Where does this leave us?
The way Celonis presented the solution leaves me wondering if they're trying to be all things to all people. The company has made its bones by, among other things, partnering and appearing on the SAP price list. But it's not sold to every enterprise customer. Is that because Celonis could catalyze an S/4 project at risk of being deferred? We don't know but it's easy to see how that might happen, Celonis also emphasized its EMS store and the opportunity for partners to drop applications there for purchase or bundled as services. It talked about partnerships with the well known RPA vendors. In answer to the obvious question about EMS as a competitor to its RPA partners for example, Hala Zeine, chief product officer said:
I think they do see the need for the insights to continuously feed their RPA, or their automation. So I actually see this will be very symbiotic in a way where they're using our insights. And then it's very important to focus on the point of action. Because sometimes you get an insight and you want to just alert somebody, that is one form of action. Another one is you can assign a task to somebody. And then the third one is you want to automate. How you automate depends a lot on the systems that you have. So if all you want to do is change the price point or change the date of the offer, you can do that very quickly. But if you're running more, let's say scripts on older systems, then you want to trigger the insights into the action in an RPA. So I think there's room for a lot of different ways to automate. But it really depends on the decision and the landscape that the customer has in mind.
Are you buying all of that? Up to a point. If RPA is as HfS described then what Celonis says today must surely be an interim position.
If I have the choice to remediate or create new applications that avoid the pitfalls of screen scraping then shouldn't that be my direction of travel? And, if I'm content with my backend processes in SAP and Salesforce, then why would I consider upgrades or transitions to new platforms when I can mine what's already there and use that data as the basis for both better execution and the development of revamped business models supported by modern processes? And, if I can get all that done in a low code environment, which by its nature is 'build fast, fail fast' then maybe I end up relying on Celonis as my future state partner of choice.
At the very least, I see what Celonis offers today as very much a case of promising quick wins where it matters most: in the management of enterprise level cash. That is provided the demos are representative of what Celonis can do in the real world.
In the medium term I am unclear. As HfS pointed out, RPA has not really automated much and very little at scale, rather it has augmented existing processes, making them more efficient. That has delivered value but it's a one hit wonder. There is obvious value in discovering how messed up your systems really are and getting a bead on what needs fixing can only add to that.

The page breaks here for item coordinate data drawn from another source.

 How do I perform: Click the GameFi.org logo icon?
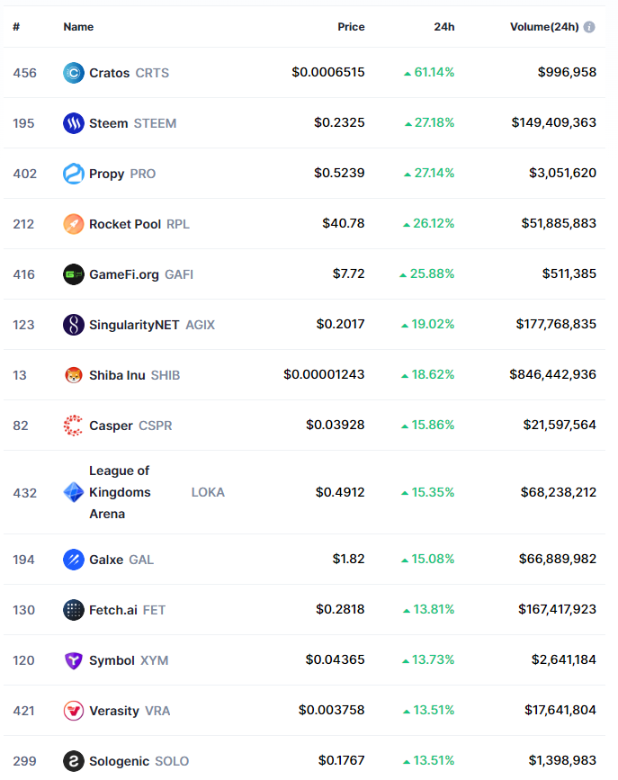click(x=74, y=274)
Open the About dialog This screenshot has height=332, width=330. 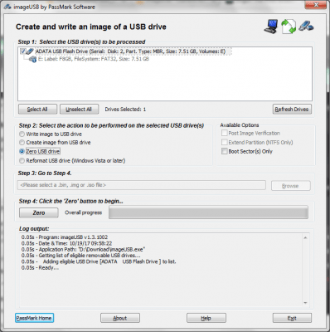120,318
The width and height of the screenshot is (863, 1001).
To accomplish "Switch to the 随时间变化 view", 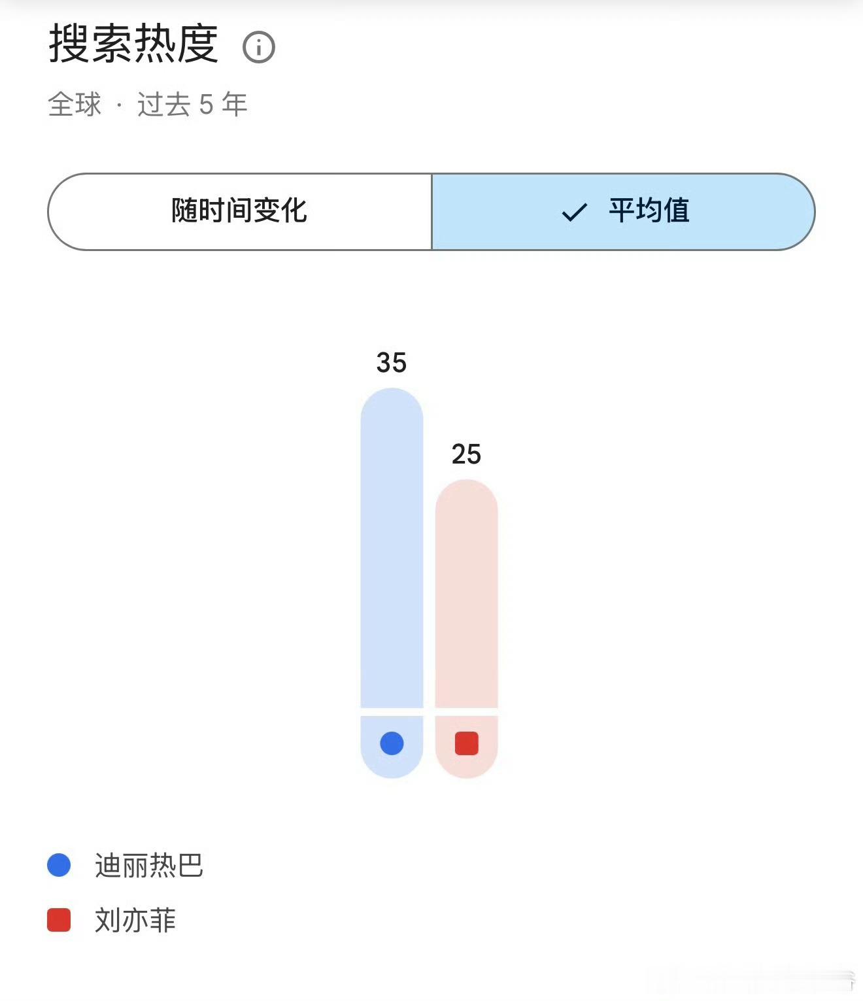I will tap(239, 211).
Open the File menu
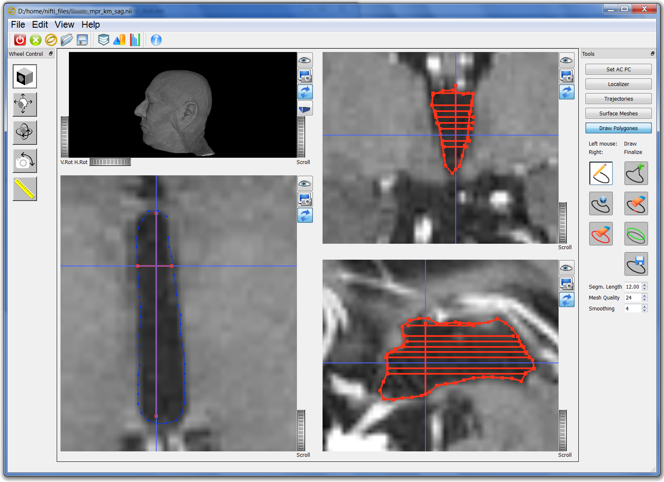The height and width of the screenshot is (482, 664). 18,25
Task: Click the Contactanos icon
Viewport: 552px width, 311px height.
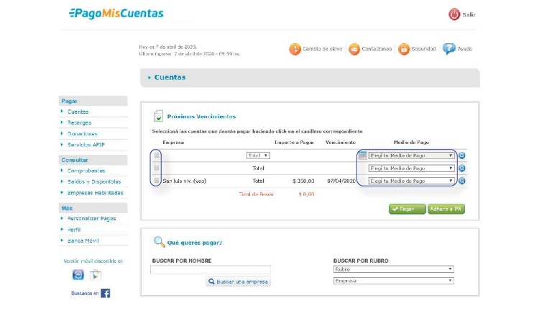Action: pyautogui.click(x=354, y=49)
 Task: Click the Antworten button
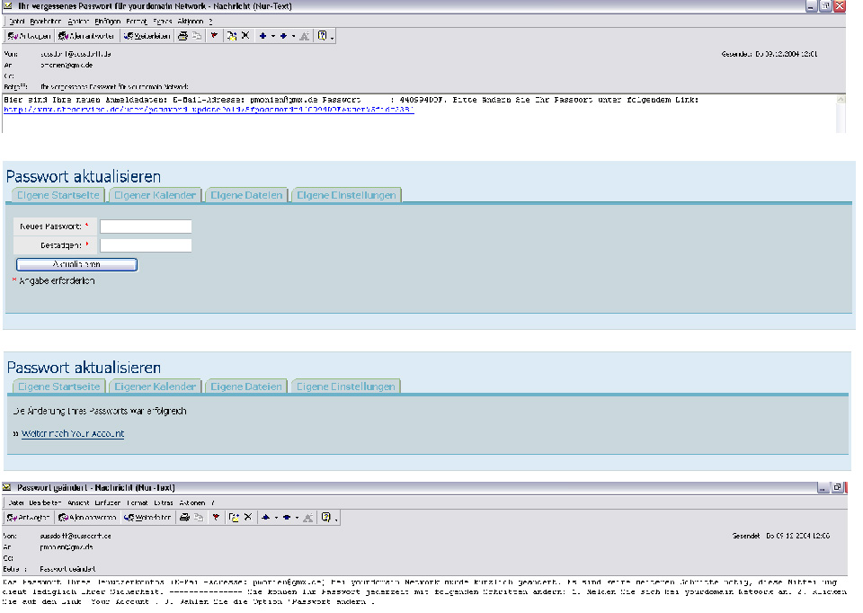(x=27, y=36)
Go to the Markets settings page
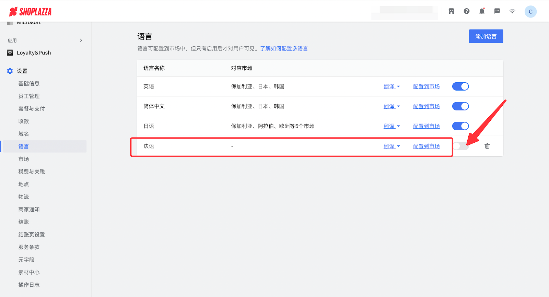The image size is (549, 297). coord(24,159)
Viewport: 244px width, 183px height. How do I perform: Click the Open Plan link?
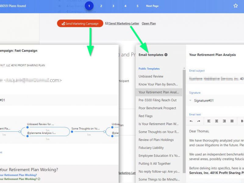coord(149,23)

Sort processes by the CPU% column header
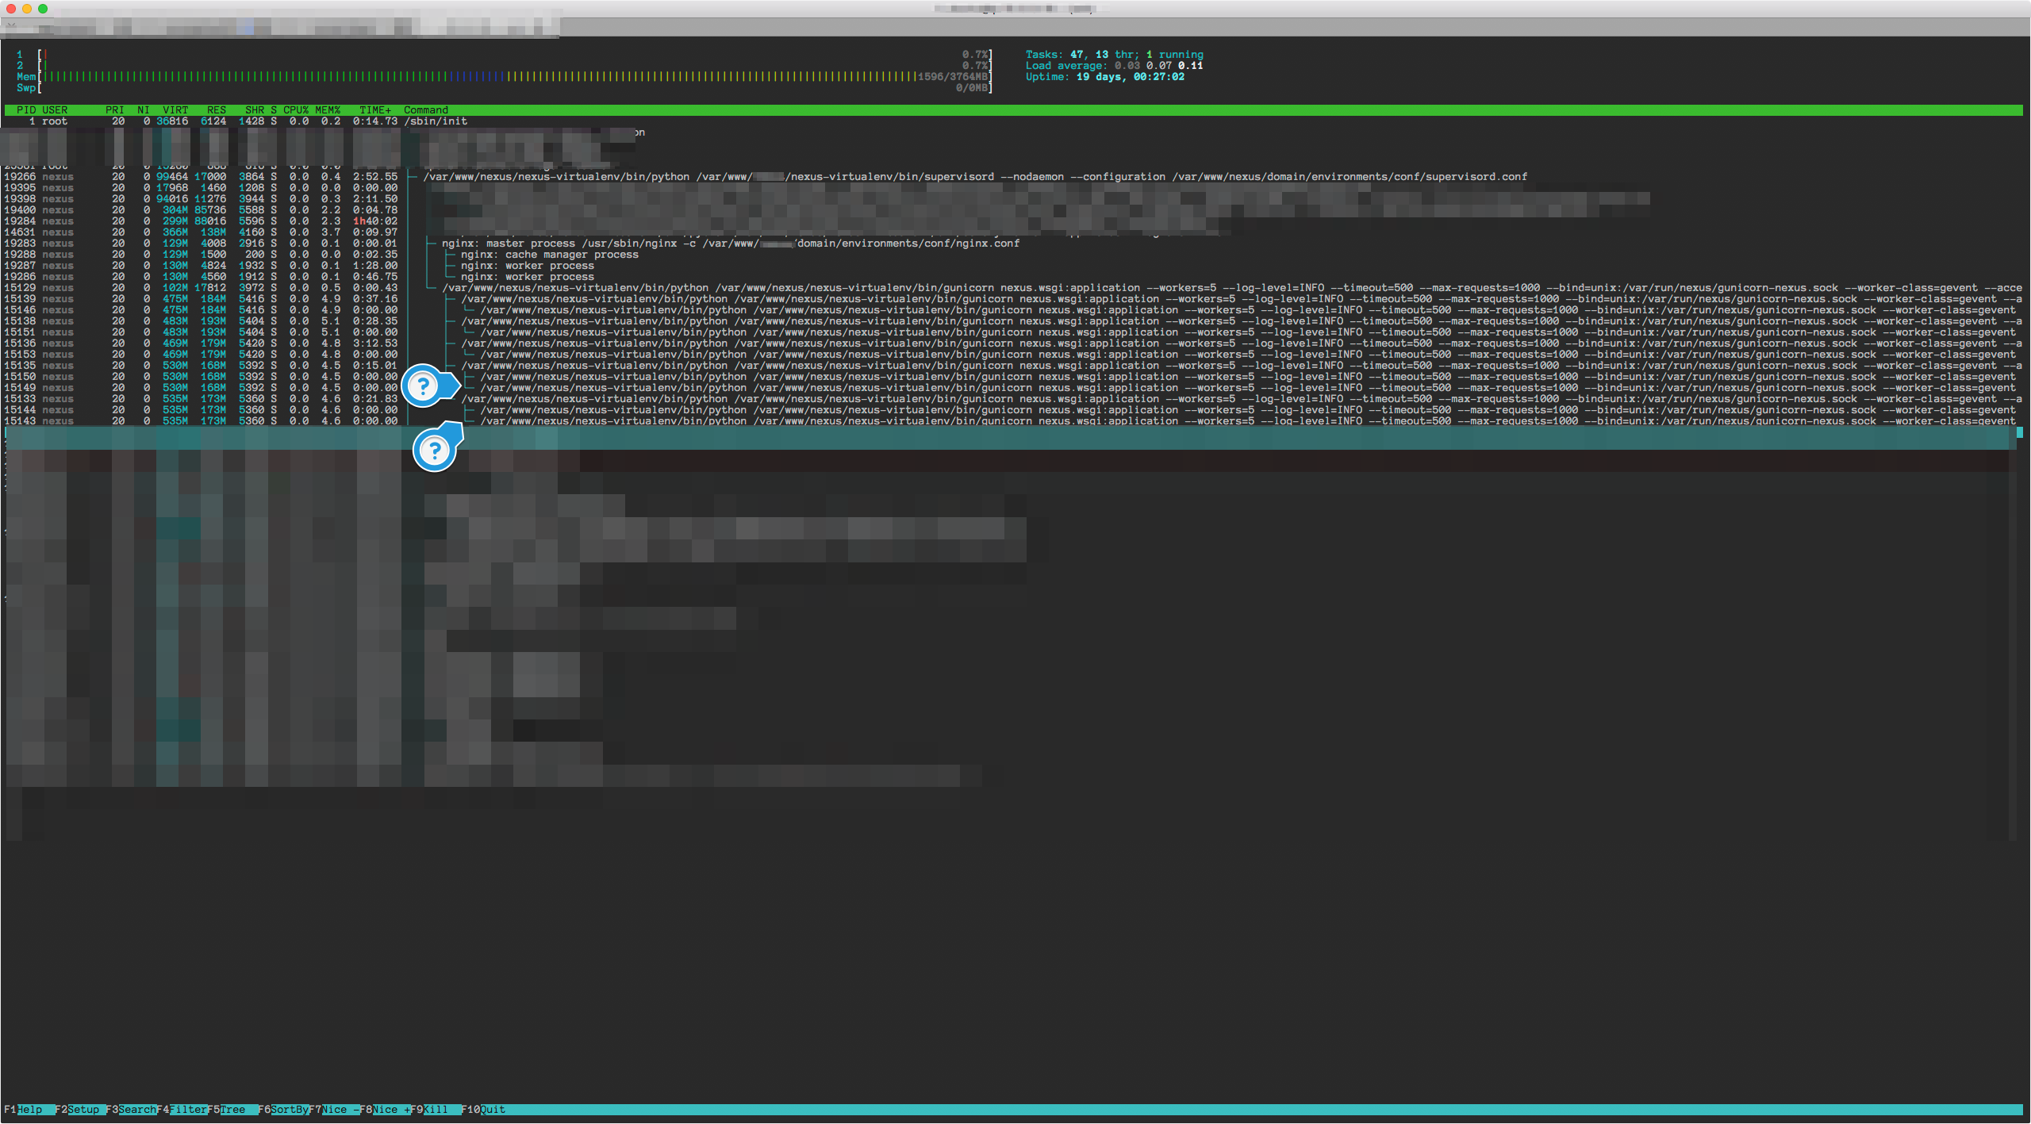click(294, 109)

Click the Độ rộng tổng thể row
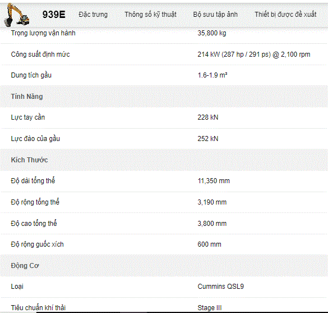[164, 202]
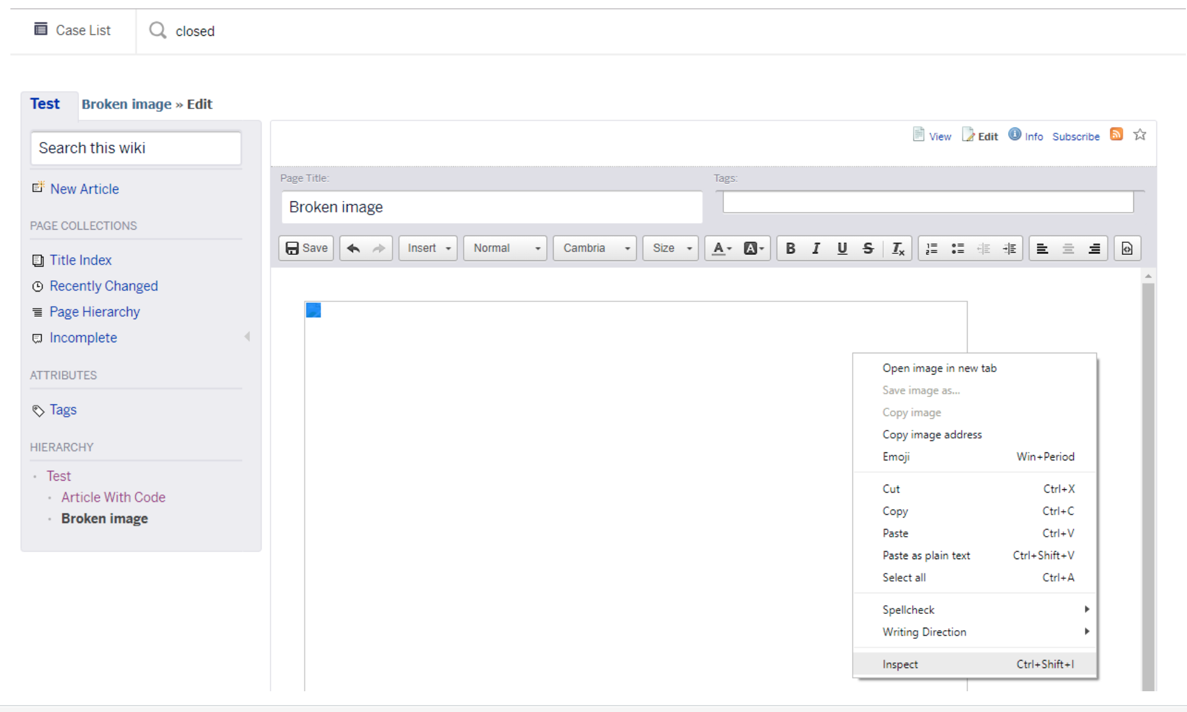
Task: Toggle Italic formatting on text
Action: [x=816, y=248]
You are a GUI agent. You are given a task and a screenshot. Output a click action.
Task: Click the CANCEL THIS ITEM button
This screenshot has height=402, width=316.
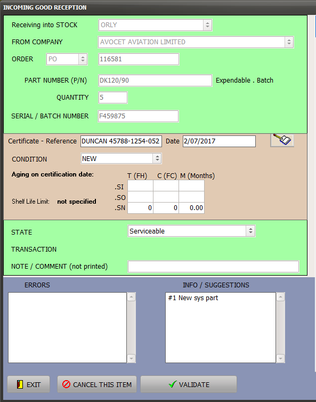tap(97, 384)
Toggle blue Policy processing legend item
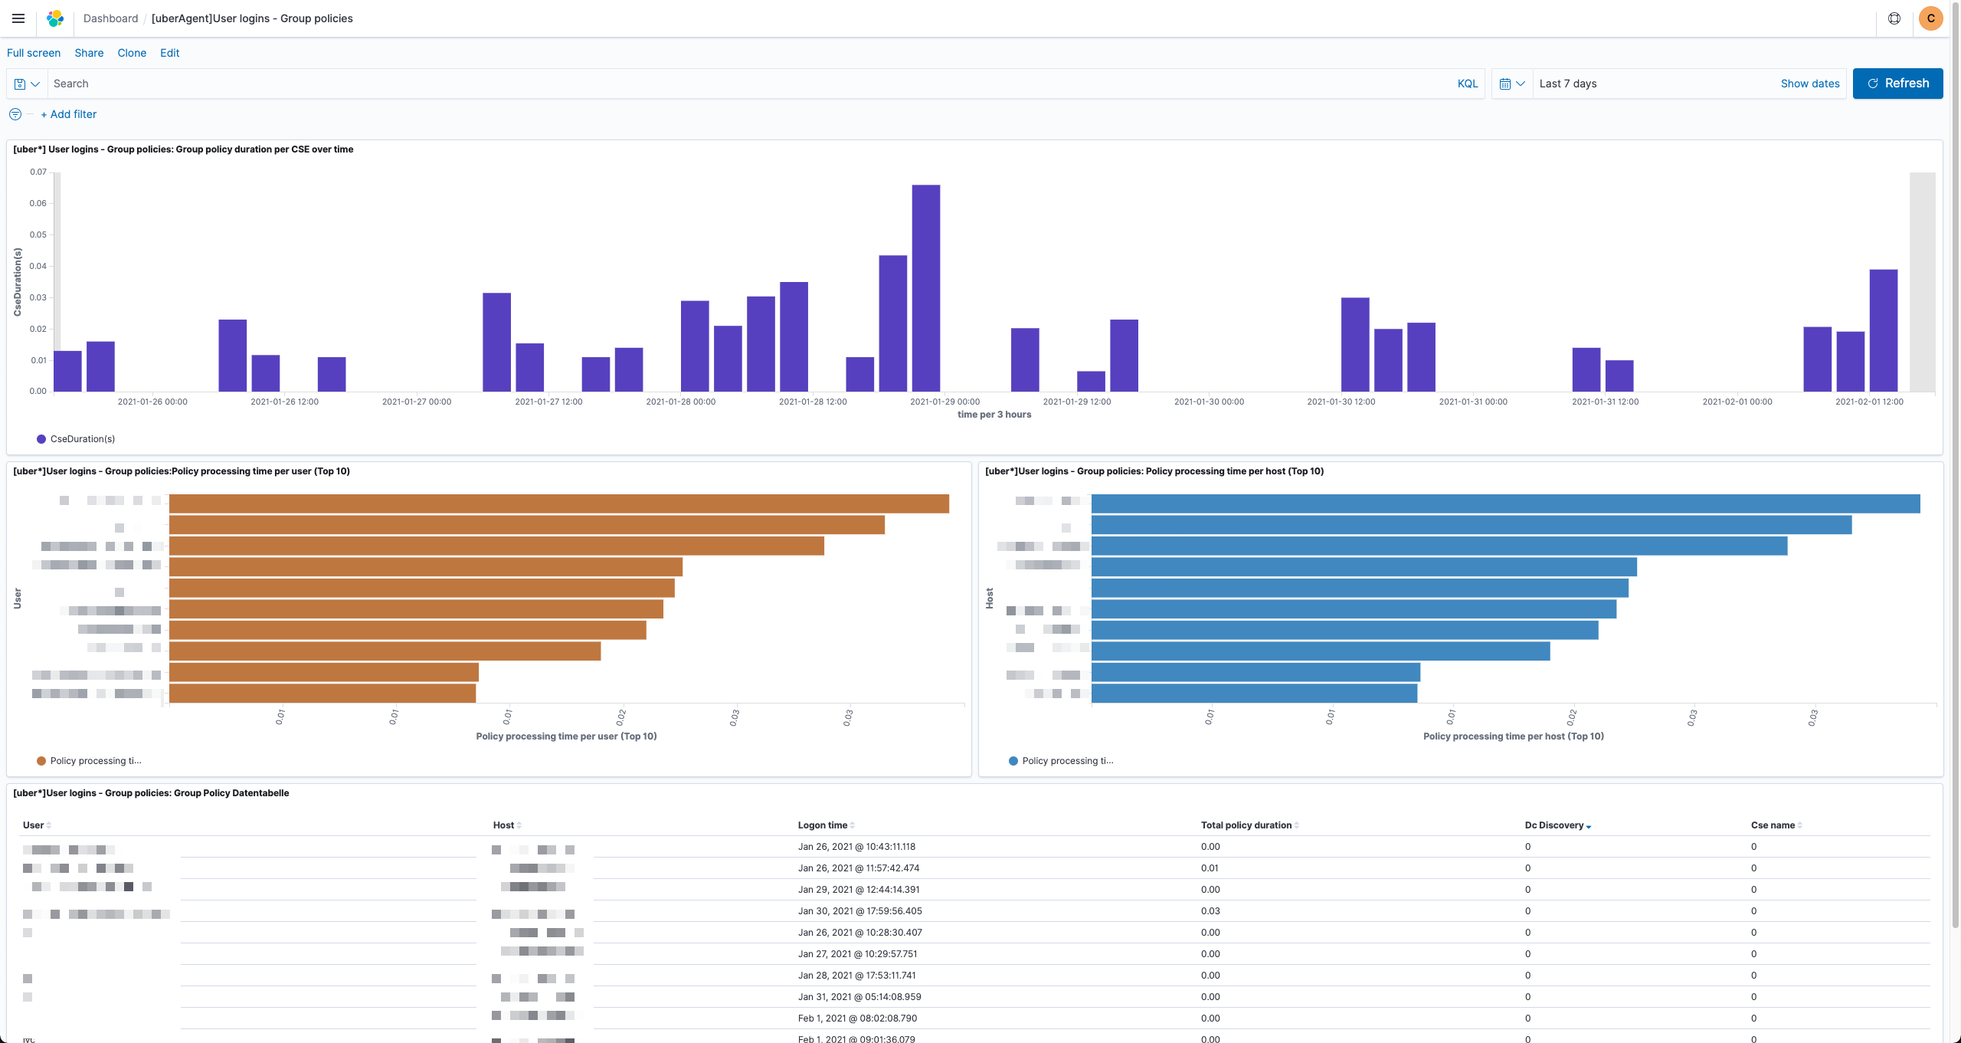The height and width of the screenshot is (1043, 1961). [1067, 761]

But if the direction is one as envisaged by Brian Sommer, then that's a whole new thing. That view sidelines discussions about what systems need upgrading and allows leaders to focus on the strategically important things that matter. It is however telling that Celonis launched with partners first. They need convincing that the new capabilities introduced through Integromat and Celonis Studio will not mean a sidelining of their existing value proposition. So far, Celonis has been successful in that regard but it has to tread carefully. As one executive told me, promising what appears to be something truly exciting is fine but you have to deliver. That's how you win trust.
In its presentations and in the support materials, you can see what Celomis is trying to articulate - smart, fast, modern, cheap. But can you have it all? That's been elusive in the past but maybe possible tomorrow. But let's be clear. One thing it is not and that's magic.